◆ What to work on
Copy the data word for word, starting at its first line and stopping after the line that contains "Action: 477,634". Leave out the pictures.

• • •

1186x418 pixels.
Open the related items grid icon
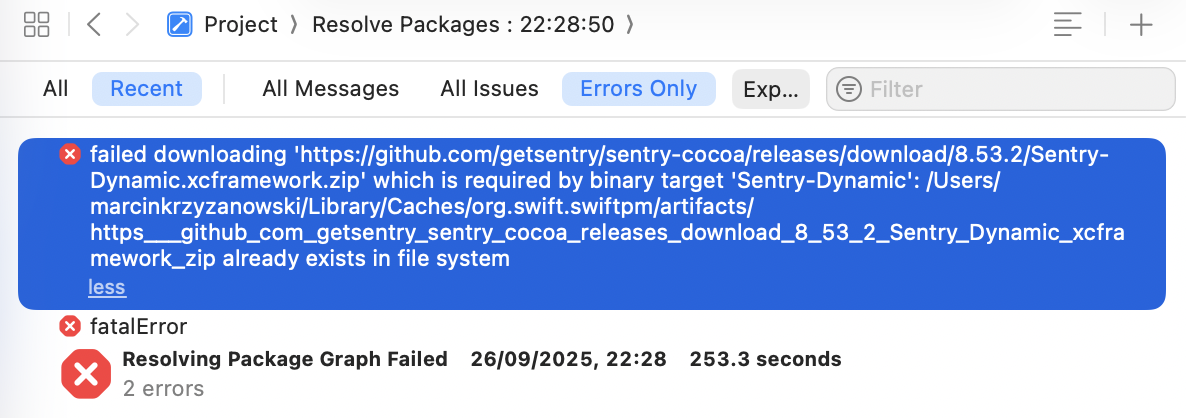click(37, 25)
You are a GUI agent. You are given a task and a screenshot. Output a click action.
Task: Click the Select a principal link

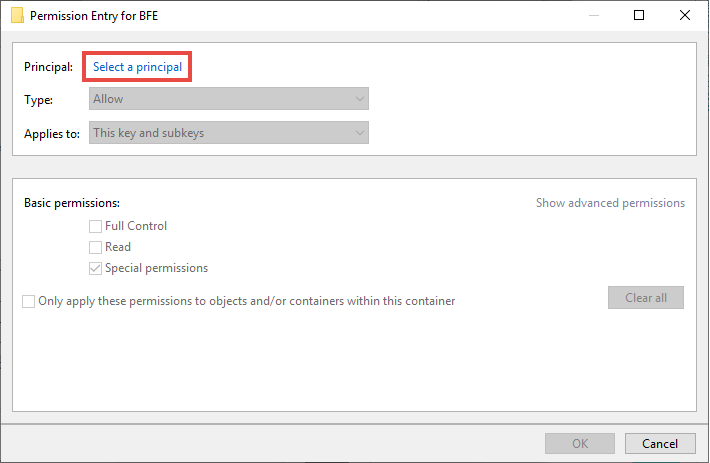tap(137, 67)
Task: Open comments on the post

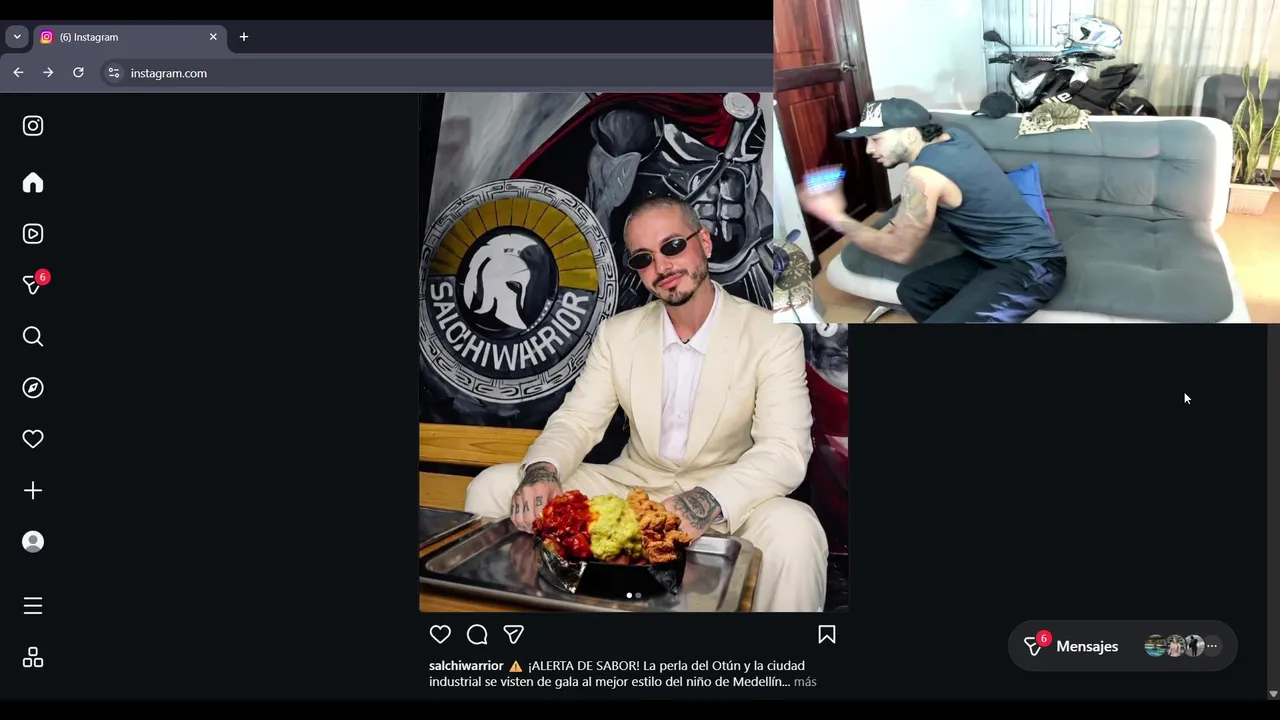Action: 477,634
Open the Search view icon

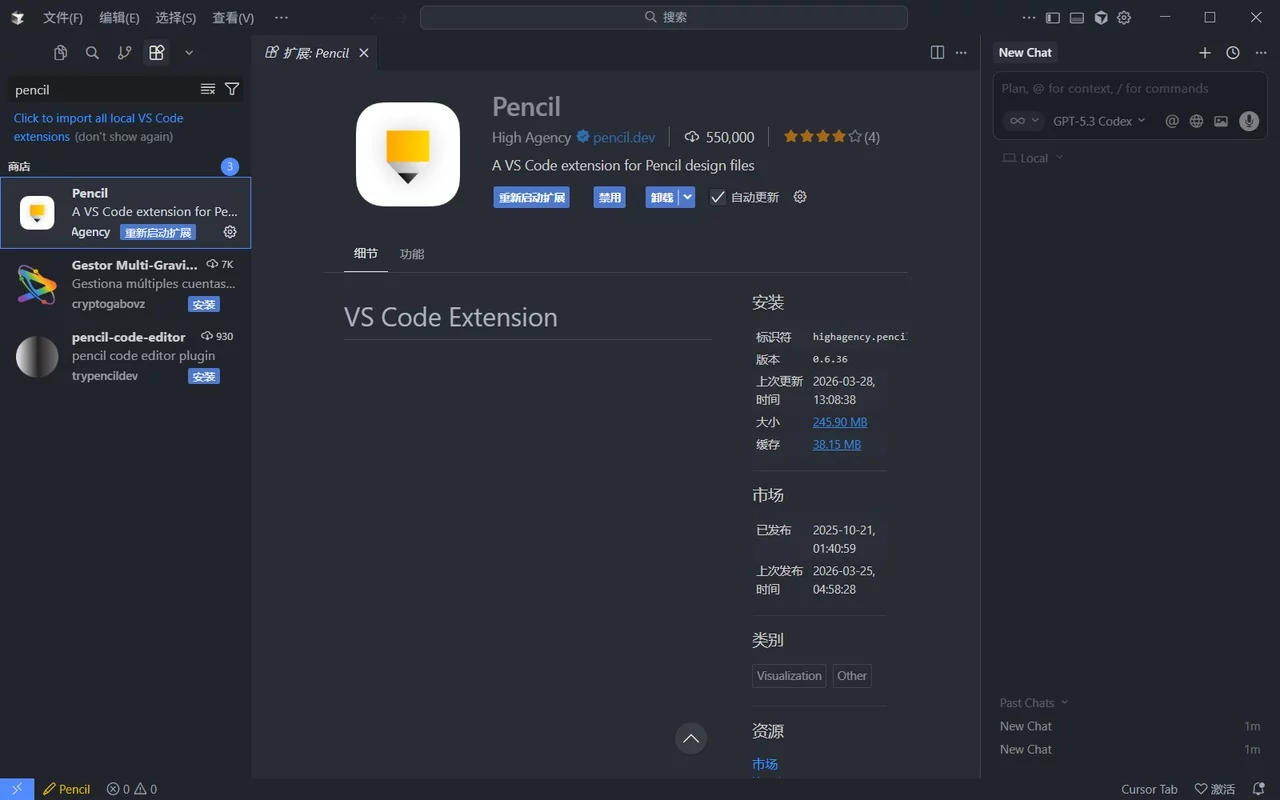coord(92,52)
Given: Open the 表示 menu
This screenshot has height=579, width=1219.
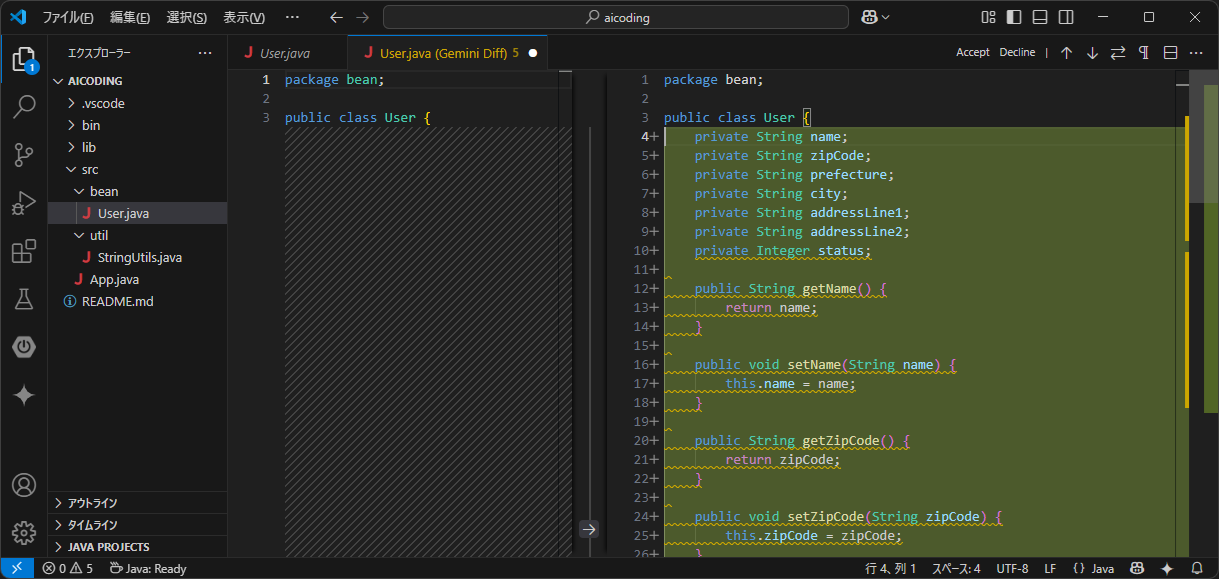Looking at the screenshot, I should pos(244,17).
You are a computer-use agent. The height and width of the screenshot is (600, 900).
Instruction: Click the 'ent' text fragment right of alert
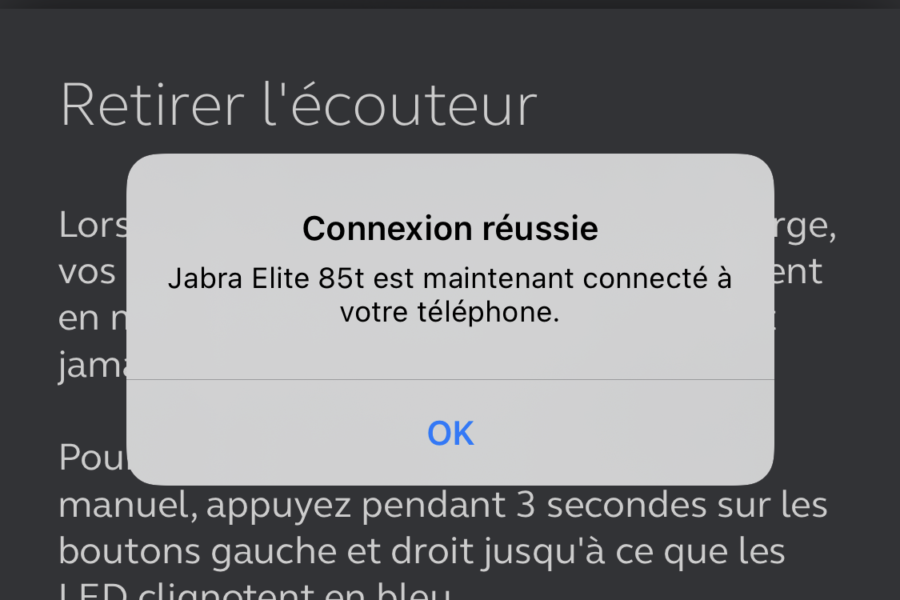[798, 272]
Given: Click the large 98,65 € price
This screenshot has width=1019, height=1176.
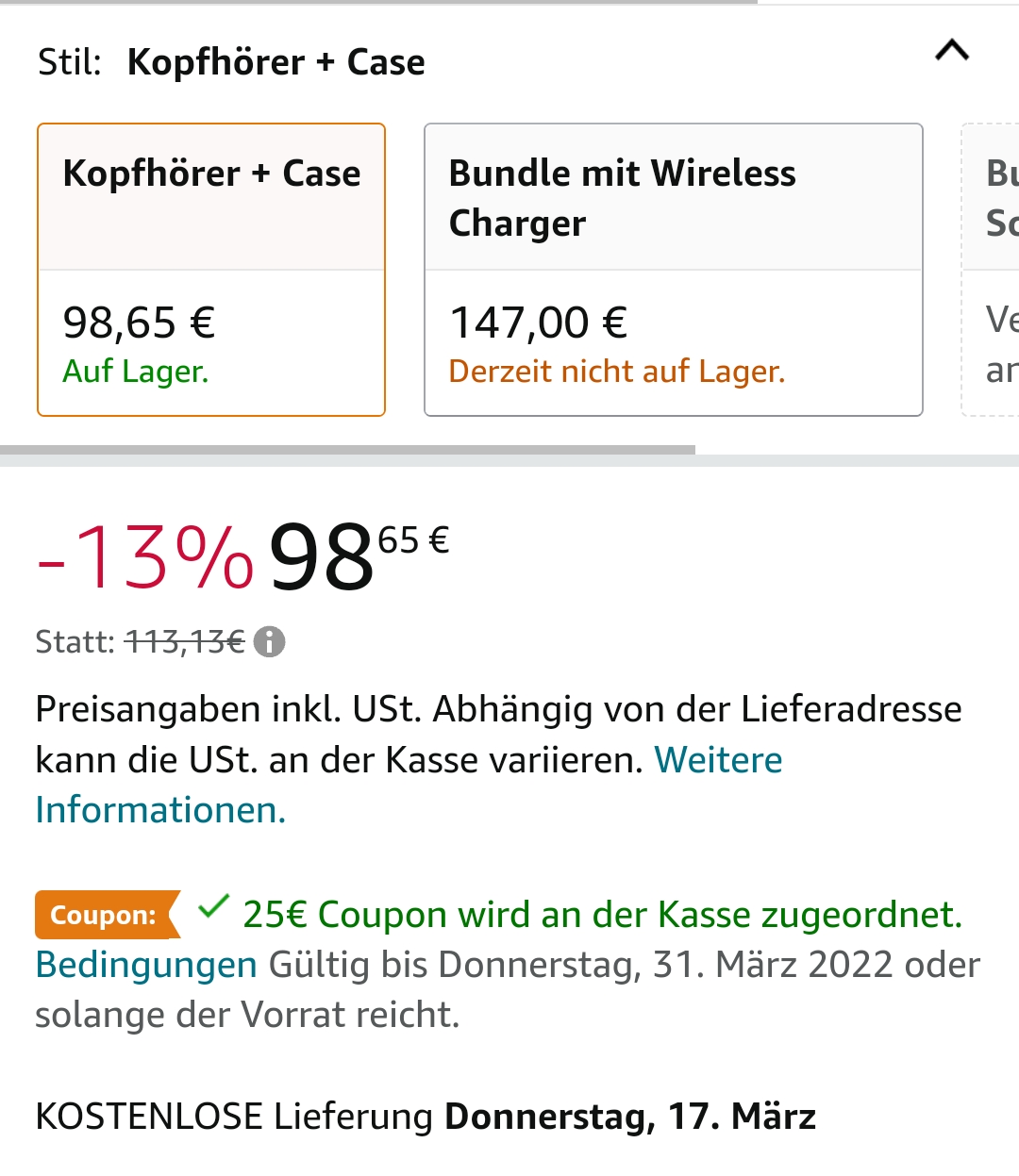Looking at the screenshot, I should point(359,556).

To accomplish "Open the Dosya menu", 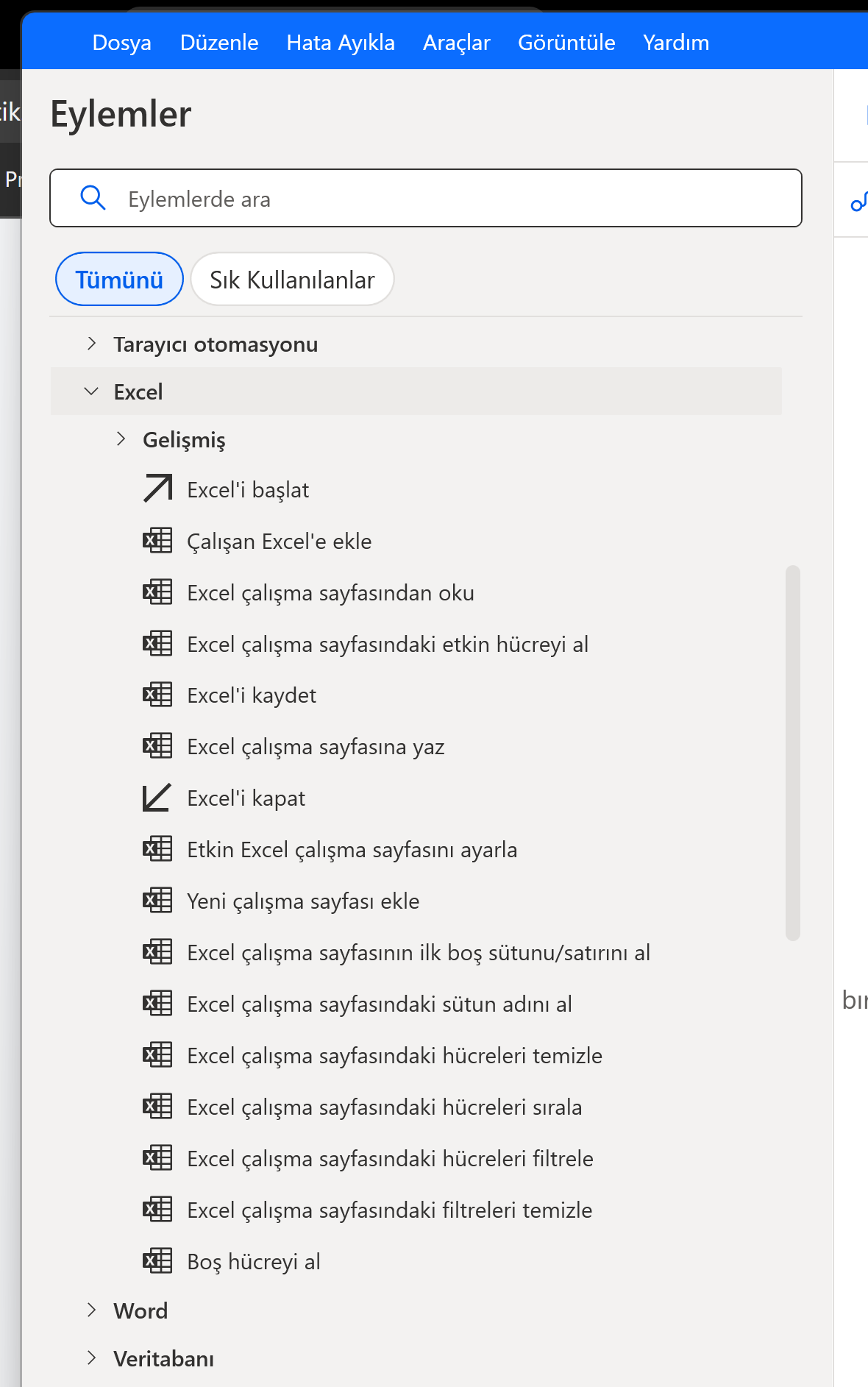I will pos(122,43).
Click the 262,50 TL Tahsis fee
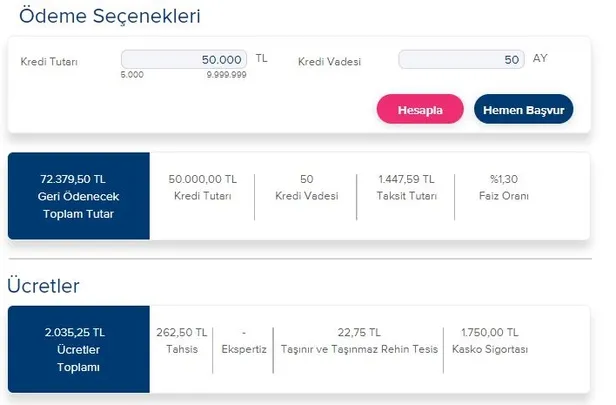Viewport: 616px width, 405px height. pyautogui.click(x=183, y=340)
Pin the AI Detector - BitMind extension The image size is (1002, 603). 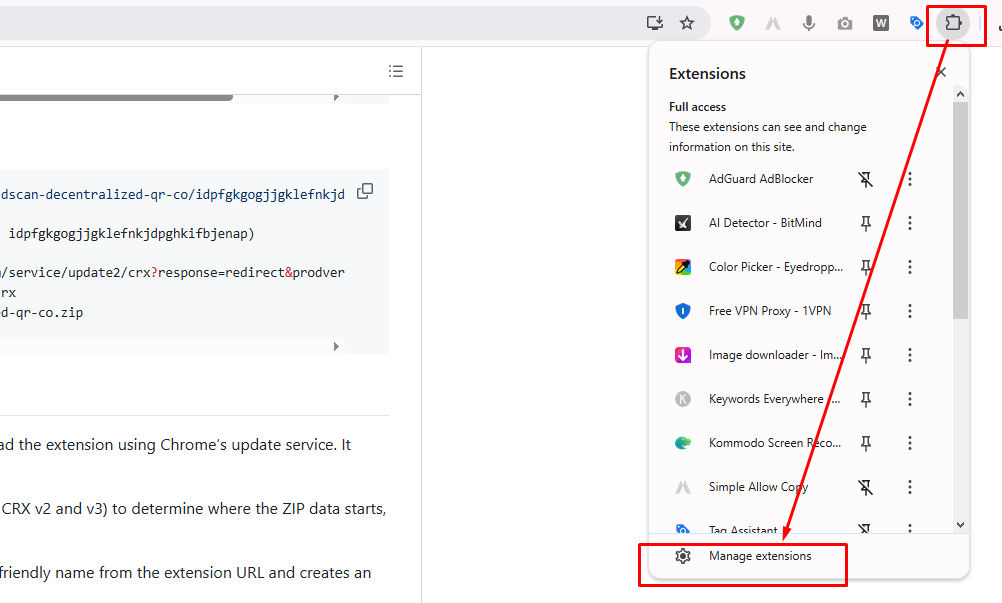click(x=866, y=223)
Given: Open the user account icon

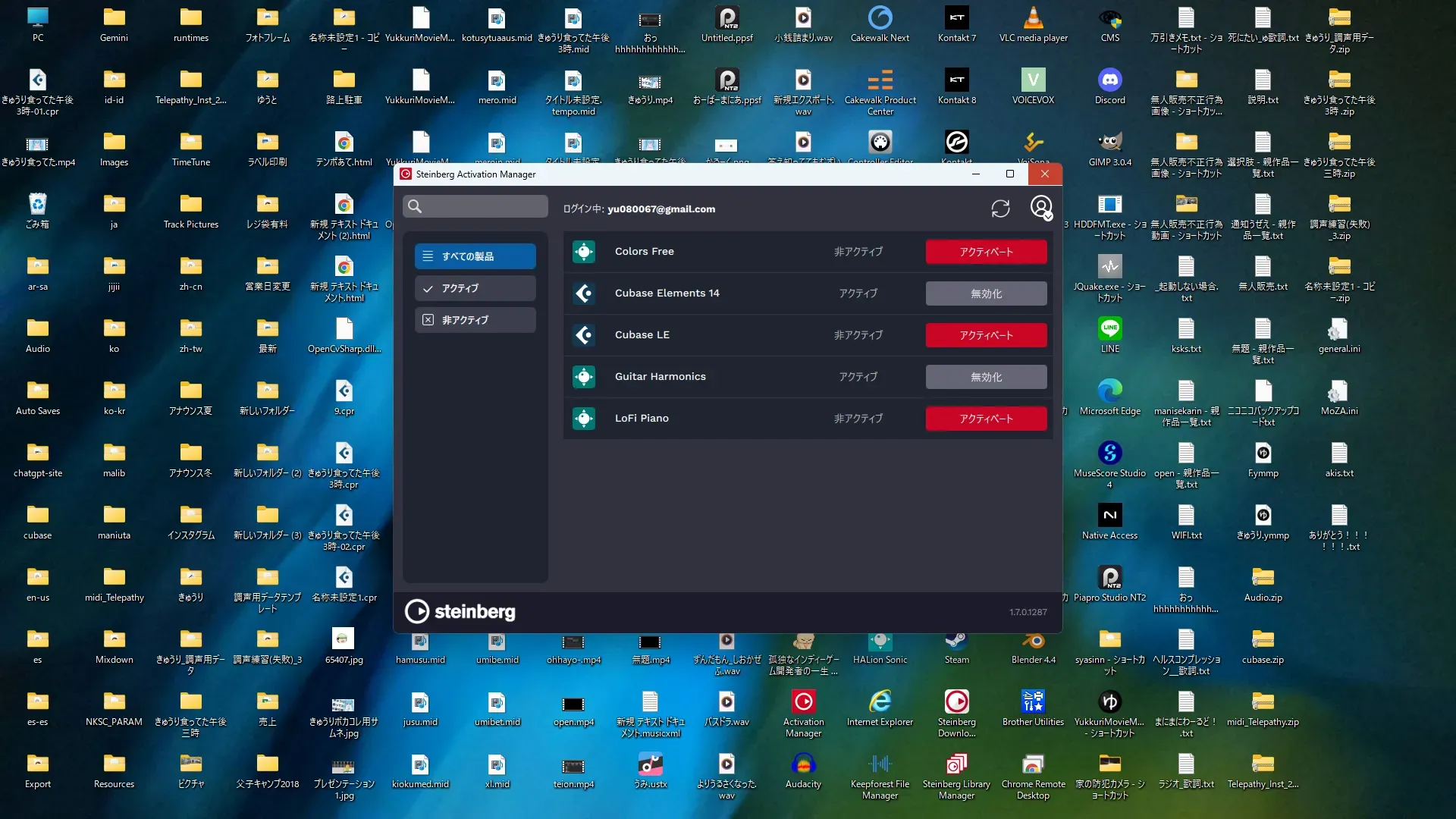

• • •

◆ Solved exercise
1186x418 pixels.
Open the related items grid icon
click(37, 25)
You are a GUI agent. You are given a task and a screenshot. Output a click action.
Task: Click the Select a principal link

tap(137, 67)
Task: Open comments on the post

Action: 477,634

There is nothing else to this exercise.